INSTRUCTIONS TO FOLLOW -
Set down exactly the lines of the records from the top to the line containing "Given: Toggle the sidebar panel icon"; include both.

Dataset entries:
------------------------------------------------------------------------
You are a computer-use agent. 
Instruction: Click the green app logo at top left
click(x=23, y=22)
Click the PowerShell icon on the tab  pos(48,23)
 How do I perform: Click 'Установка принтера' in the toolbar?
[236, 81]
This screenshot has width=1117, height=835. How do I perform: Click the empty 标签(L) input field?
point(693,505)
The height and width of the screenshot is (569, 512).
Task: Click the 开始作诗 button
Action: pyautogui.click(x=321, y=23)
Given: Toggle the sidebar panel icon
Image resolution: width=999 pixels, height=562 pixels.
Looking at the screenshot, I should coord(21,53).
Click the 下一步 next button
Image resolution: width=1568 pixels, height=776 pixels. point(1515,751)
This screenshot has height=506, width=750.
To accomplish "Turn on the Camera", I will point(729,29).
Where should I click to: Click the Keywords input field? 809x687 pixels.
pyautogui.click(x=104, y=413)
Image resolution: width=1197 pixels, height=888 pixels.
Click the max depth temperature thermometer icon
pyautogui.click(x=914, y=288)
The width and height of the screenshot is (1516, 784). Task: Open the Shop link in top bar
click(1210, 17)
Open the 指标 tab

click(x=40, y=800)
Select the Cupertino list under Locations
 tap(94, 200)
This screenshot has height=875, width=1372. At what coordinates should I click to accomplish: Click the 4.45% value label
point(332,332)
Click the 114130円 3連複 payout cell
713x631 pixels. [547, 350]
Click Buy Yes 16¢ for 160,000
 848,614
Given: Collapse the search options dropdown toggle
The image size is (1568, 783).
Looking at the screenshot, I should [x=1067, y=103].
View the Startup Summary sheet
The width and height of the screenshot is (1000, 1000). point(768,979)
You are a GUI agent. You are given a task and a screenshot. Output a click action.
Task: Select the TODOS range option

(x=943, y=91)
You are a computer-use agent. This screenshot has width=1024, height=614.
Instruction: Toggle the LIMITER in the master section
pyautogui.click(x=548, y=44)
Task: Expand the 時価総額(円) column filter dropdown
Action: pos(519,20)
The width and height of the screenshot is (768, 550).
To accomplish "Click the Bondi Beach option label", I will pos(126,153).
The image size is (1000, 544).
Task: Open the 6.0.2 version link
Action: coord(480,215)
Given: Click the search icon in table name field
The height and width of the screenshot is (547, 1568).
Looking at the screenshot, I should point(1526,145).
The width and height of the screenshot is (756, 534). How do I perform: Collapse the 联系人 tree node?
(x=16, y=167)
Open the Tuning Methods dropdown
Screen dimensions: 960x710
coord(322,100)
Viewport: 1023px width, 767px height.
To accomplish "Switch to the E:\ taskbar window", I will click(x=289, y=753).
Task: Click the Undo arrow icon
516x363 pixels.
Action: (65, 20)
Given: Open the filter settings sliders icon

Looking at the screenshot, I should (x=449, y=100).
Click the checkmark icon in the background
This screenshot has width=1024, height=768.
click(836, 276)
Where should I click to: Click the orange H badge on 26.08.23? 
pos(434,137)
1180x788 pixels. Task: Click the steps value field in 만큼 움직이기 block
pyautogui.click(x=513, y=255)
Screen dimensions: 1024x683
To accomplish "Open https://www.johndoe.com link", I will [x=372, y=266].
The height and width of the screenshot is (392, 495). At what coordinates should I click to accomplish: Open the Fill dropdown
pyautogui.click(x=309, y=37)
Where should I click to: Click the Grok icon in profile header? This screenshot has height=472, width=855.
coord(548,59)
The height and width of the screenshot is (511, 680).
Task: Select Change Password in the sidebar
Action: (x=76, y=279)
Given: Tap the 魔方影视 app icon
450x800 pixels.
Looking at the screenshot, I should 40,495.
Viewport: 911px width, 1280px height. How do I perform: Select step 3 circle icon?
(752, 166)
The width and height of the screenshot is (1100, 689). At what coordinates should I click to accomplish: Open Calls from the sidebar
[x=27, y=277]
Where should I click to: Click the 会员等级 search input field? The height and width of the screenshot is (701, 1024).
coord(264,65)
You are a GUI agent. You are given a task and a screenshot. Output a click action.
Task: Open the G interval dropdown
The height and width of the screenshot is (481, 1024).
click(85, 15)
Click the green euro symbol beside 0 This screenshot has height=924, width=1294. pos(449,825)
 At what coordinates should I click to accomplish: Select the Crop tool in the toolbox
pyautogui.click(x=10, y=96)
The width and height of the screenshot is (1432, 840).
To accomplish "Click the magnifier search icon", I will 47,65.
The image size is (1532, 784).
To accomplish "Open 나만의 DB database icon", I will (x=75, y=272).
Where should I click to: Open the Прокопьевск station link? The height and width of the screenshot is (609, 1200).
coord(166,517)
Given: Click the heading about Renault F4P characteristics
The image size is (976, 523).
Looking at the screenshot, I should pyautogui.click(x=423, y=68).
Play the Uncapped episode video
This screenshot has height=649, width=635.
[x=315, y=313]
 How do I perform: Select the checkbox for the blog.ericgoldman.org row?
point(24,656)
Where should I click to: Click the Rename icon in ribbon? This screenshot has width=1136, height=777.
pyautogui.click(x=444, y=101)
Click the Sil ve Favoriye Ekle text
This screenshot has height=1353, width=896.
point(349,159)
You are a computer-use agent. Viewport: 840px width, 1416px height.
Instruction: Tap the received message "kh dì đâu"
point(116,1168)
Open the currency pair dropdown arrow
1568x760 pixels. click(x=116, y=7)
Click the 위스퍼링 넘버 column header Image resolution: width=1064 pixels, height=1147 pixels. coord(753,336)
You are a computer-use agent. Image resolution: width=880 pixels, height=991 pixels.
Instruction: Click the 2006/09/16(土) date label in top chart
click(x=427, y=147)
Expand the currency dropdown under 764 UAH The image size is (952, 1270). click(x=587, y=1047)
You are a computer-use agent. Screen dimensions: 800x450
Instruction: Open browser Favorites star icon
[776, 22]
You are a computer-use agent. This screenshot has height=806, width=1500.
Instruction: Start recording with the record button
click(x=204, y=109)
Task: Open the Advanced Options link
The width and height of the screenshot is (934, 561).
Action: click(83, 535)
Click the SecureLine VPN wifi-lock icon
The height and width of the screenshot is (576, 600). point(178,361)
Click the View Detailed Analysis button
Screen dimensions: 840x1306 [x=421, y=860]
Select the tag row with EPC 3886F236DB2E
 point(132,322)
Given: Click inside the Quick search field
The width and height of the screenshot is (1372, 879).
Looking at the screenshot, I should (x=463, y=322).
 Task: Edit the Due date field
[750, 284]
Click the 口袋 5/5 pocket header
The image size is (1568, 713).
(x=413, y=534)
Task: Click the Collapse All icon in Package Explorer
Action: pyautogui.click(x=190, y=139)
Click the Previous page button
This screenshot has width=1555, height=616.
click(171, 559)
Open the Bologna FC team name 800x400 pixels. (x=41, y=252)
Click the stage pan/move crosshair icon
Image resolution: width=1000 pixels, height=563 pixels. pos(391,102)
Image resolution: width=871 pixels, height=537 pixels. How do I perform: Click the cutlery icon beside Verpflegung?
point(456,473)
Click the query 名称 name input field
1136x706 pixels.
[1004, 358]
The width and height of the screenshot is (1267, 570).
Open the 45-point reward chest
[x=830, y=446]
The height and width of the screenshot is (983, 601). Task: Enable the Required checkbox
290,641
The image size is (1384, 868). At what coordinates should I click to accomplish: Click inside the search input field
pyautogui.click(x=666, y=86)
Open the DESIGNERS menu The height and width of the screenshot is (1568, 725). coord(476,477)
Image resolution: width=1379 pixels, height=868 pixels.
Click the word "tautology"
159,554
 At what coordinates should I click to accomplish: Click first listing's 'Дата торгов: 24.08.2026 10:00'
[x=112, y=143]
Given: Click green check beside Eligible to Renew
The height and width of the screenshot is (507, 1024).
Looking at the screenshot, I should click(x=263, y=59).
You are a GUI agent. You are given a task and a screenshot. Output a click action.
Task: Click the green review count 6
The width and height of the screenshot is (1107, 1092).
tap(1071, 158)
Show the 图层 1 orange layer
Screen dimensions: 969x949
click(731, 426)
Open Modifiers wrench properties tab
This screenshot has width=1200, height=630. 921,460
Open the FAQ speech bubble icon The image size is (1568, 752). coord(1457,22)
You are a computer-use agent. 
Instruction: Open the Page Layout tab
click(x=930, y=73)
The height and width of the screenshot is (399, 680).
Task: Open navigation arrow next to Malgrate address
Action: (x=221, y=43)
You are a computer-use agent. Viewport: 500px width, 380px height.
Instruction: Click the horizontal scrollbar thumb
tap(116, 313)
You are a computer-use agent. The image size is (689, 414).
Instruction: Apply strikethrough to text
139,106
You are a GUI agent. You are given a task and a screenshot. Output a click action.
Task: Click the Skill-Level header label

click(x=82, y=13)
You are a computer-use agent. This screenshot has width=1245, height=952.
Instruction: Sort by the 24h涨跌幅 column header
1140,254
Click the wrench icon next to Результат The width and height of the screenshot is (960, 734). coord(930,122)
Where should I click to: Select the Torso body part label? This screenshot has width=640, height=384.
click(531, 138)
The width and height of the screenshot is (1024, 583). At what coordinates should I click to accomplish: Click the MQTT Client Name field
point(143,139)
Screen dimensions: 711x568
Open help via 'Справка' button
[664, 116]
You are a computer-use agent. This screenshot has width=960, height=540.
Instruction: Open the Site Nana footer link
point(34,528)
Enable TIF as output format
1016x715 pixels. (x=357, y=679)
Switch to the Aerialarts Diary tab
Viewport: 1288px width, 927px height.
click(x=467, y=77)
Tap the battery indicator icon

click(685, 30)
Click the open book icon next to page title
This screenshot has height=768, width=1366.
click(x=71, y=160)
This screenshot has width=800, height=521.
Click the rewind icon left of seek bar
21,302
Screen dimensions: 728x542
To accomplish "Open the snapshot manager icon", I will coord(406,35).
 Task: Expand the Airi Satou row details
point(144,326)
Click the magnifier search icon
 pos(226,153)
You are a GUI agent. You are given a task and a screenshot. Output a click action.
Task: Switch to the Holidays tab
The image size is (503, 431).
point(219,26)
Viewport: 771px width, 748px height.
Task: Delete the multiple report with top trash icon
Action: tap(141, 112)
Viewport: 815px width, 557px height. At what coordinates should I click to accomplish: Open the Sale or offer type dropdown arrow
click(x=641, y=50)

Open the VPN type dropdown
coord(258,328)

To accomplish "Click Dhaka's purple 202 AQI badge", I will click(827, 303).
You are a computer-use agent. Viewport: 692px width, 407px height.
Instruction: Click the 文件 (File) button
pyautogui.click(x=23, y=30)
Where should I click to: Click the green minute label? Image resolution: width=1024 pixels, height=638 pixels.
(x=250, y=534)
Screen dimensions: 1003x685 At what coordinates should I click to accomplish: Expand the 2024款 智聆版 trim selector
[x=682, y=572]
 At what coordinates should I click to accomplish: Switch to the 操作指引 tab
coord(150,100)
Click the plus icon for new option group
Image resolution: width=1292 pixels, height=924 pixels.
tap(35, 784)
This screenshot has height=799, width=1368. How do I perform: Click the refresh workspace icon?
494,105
------------------------------------------------------------------------
OUTPUT OF THE TASK -
You are a computer-use agent. 
Instruction: Click the green app logo at top left
click(x=23, y=22)
Click the PowerShell icon on the tab  pos(48,23)
 How do I perform: Click 'Установка принтера' in the toolbar?
[236, 81]
This screenshot has width=1117, height=835. How do I perform: Click the empty 标签(L) input field?
point(693,505)
The height and width of the screenshot is (569, 512).
Task: Click the 开始作诗 button
Action: pyautogui.click(x=321, y=23)
Given: Toggle the sidebar panel icon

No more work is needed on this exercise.